Clear explanations, facts, and the Android analogy
Let me show you something interesting.
The smartphone in your pocket has more computing power than the entire wheelchair industry has ever put into a mobility device.
I've been a wheelchair user my whole life.
And I can tell you exactly what's inside most power wheelchairs today.
Lead acid batteries. The same chemistry from 1859.
DC motors with no encoders — the chair literally doesn't know if it's moving.
No sensors. No software updates. No intelligence whatsoever.
Here's the technical problem.
Every wheelchair manufacturer uses proprietary, closed-source systems.
The electronics are locked down.
The software is secret.
The communication protocols are undocumented.
If you're an engineer who wants to make wheelchairs better?
You can't. There's nothing to build on.
University researchers can't access the systems.
Students can't study them.
Innovation is structurally impossible.
Now let me tell you about something that worked.
Android.
In 2008, Google released an open-source mobile operating system.
Anyone could see how it worked.
Anyone could improve it.
Anyone could build on top of it.
What happened?
Thousands of engineers around the world started contributing.
Samsung, LG, Motorola — they all built on the same foundation.
Competition happened at the application layer, not the infrastructure.
The result? Smartphones got good. Fast.
RAMMP applies the same principle to wheelchairs.
RAMMP stands for Robotic Assistive Mobility Modular Platform.
It's a complete, open-source wheelchair platform.
Funded by forty-one million dollars from ARPA-H — the Advanced Research Projects Agency for Health.
That's the same lineage as DARPA. The agency that created the internet.

- **Material to process**

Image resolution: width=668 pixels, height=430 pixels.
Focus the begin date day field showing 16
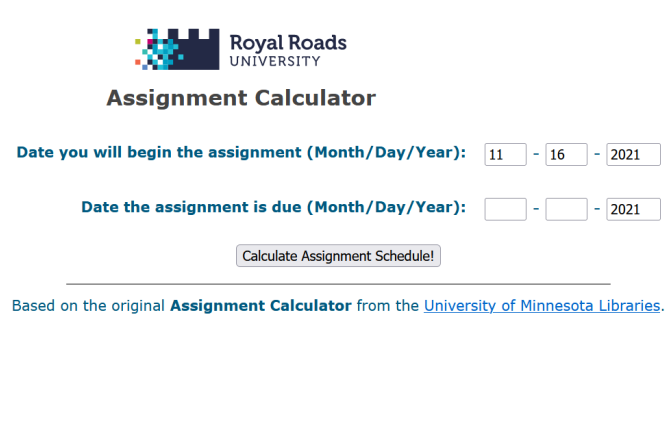(566, 154)
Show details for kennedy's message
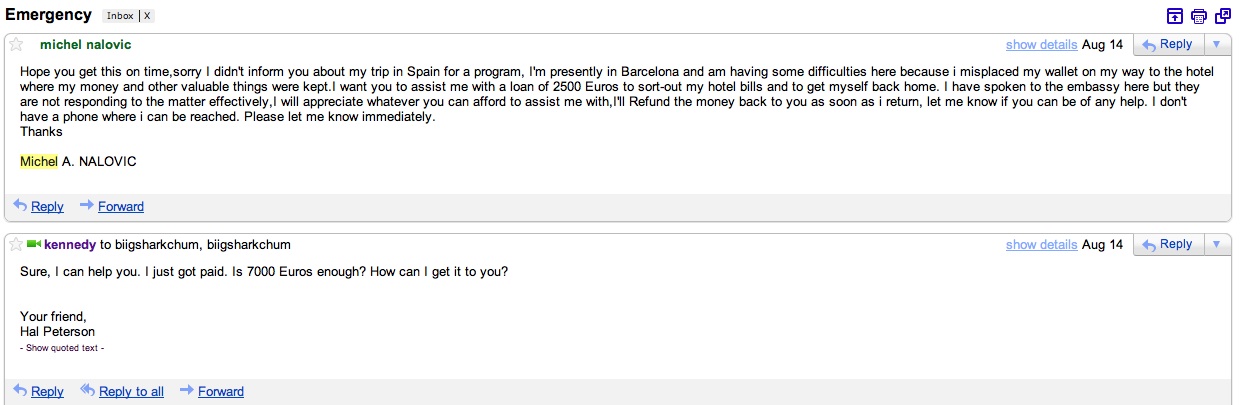The image size is (1240, 405). (1041, 245)
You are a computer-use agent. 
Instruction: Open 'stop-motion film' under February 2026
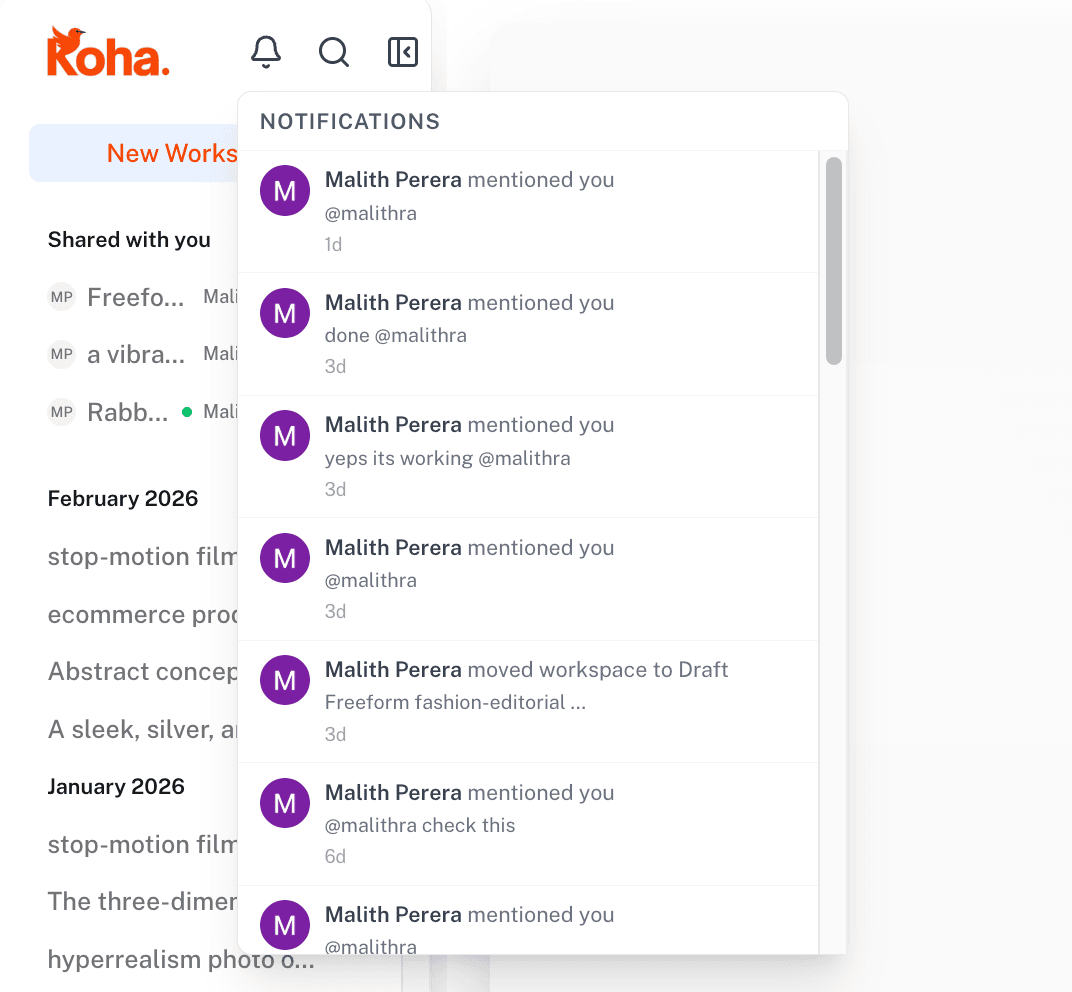(142, 556)
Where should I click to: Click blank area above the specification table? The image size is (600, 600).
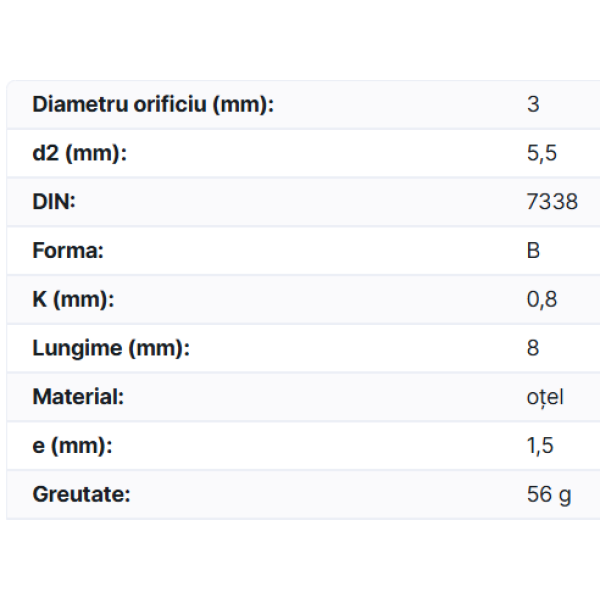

- **Short problem A**
According to the text on wheelchairs and the Android analogy, what does RAMMP stand for?
- **Short problem B**
Copy the records from the line with "Show details for kennedy's message" through the end of the records, leaving out the pictures.

- **Correct response A**
Robotic Assistive Mobility Modular Platform

- **Correct response B**
Show details for kennedy's message
The image size is (1240, 405). (1041, 245)
You are a computer-use agent. 
Instruction: Open 'stop-motion film' under February 2026
(142, 556)
Where should I click to: Click blank area above the specification table? The image size is (600, 600).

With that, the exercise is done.